A former Irish soldier who shot dead three of his colleagues while on duty in Lebanon is to be transferred from Mountjoy Prison in Dublin to Maghaberry.
Michael McAleavey from west Belfast received a life sentence after the murders in 1982. He has been campaigning for years to be moved to Ulster to be closer to his family. Irish Justice Minister Brian Lenihan has now approved the transfer.
McAleavey received a life sentence for the October 1982 killings in Lebanon, where the soldiers were on UN peacekeeping duty. He was 21 at the time.
He opened fire on fellow privates Peter Burke and Thomas Murphy and Corporal Gary Morrow, from Lurgan, at Tibnin Bridge, South Lebanon, on 27 October 1982. He fired 33 shots, 18 of which hit the soldiers.

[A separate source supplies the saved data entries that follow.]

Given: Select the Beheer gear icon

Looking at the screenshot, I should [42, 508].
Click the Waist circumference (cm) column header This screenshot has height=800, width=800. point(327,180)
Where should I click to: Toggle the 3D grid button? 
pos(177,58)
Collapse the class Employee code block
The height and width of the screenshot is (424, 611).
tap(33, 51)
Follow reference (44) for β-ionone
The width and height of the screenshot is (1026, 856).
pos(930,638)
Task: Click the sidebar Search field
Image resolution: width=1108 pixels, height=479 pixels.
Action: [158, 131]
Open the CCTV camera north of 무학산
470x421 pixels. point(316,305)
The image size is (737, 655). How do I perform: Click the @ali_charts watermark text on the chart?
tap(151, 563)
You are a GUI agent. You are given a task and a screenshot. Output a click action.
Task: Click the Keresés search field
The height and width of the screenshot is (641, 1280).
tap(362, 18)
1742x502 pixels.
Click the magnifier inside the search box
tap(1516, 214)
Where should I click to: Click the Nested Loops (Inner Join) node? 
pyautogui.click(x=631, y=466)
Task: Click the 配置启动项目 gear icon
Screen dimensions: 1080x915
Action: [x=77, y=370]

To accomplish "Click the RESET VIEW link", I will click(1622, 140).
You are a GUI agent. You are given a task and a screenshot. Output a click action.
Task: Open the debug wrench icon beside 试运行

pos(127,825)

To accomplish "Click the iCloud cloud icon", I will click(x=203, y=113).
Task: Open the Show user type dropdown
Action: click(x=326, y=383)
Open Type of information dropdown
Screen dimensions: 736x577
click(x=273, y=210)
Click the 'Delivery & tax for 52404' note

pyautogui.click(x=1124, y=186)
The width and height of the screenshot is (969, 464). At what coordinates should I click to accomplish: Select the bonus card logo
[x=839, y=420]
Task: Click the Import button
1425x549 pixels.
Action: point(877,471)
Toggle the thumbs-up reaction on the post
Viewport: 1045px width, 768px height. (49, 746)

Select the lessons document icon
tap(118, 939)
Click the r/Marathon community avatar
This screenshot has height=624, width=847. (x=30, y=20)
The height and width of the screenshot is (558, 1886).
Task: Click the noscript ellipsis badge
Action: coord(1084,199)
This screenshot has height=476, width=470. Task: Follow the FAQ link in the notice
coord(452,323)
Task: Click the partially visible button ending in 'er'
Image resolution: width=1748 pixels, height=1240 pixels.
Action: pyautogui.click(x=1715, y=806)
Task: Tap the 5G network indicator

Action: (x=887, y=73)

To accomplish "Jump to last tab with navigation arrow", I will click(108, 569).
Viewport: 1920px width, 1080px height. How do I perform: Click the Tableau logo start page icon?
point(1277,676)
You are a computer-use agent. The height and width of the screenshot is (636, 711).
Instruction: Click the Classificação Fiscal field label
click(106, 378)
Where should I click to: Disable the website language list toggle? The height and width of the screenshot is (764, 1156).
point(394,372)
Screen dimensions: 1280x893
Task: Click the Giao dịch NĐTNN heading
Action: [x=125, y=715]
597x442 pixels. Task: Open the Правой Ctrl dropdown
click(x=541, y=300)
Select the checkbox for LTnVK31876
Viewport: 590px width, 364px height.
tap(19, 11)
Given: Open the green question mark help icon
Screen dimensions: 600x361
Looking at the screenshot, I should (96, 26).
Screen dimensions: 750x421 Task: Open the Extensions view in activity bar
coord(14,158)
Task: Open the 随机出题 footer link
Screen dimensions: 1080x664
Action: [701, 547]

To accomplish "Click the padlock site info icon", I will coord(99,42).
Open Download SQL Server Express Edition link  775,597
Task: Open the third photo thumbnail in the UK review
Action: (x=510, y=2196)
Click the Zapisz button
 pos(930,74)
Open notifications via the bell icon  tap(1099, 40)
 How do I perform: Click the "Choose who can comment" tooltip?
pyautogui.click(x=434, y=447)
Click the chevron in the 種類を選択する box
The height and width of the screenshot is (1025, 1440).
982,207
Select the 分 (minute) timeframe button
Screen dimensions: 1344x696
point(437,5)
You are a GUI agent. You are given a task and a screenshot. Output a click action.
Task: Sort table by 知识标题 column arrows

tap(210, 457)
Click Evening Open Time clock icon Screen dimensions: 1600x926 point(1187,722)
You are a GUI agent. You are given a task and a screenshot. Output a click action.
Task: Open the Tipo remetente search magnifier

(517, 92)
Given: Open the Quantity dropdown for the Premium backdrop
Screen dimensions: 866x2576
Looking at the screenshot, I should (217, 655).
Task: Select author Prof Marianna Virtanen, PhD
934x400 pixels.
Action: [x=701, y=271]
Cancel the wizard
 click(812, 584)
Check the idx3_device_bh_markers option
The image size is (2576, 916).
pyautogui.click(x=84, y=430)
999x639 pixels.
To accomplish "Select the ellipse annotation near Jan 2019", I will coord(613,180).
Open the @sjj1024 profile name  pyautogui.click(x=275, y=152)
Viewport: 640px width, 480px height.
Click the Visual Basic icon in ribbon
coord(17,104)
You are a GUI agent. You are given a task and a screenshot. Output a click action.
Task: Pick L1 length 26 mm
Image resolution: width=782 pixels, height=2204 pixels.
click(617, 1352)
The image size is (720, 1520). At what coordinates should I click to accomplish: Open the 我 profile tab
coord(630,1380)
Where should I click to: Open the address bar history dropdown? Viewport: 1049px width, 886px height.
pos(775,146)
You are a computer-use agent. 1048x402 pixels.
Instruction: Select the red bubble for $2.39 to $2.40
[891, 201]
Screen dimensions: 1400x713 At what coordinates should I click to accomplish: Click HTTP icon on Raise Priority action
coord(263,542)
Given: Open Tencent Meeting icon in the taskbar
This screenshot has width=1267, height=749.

The west Belfast man initially said his unit had been attacked by a Lebanese pro-Israeli Christian militia but later admitted that he "cracked" under a combination of pressure and heat exhaustion.
Families of the murdered soldiers have expressed outrage at the news coming only days before the 25th anniversary of the murders.
Once moved, he may be entitled to apply for release to the Life Sentence Review Commission. If he applies for parole in the future, any decision will be taken by the Prison Service of Northern Ireland, a system that still allows for 50% remission.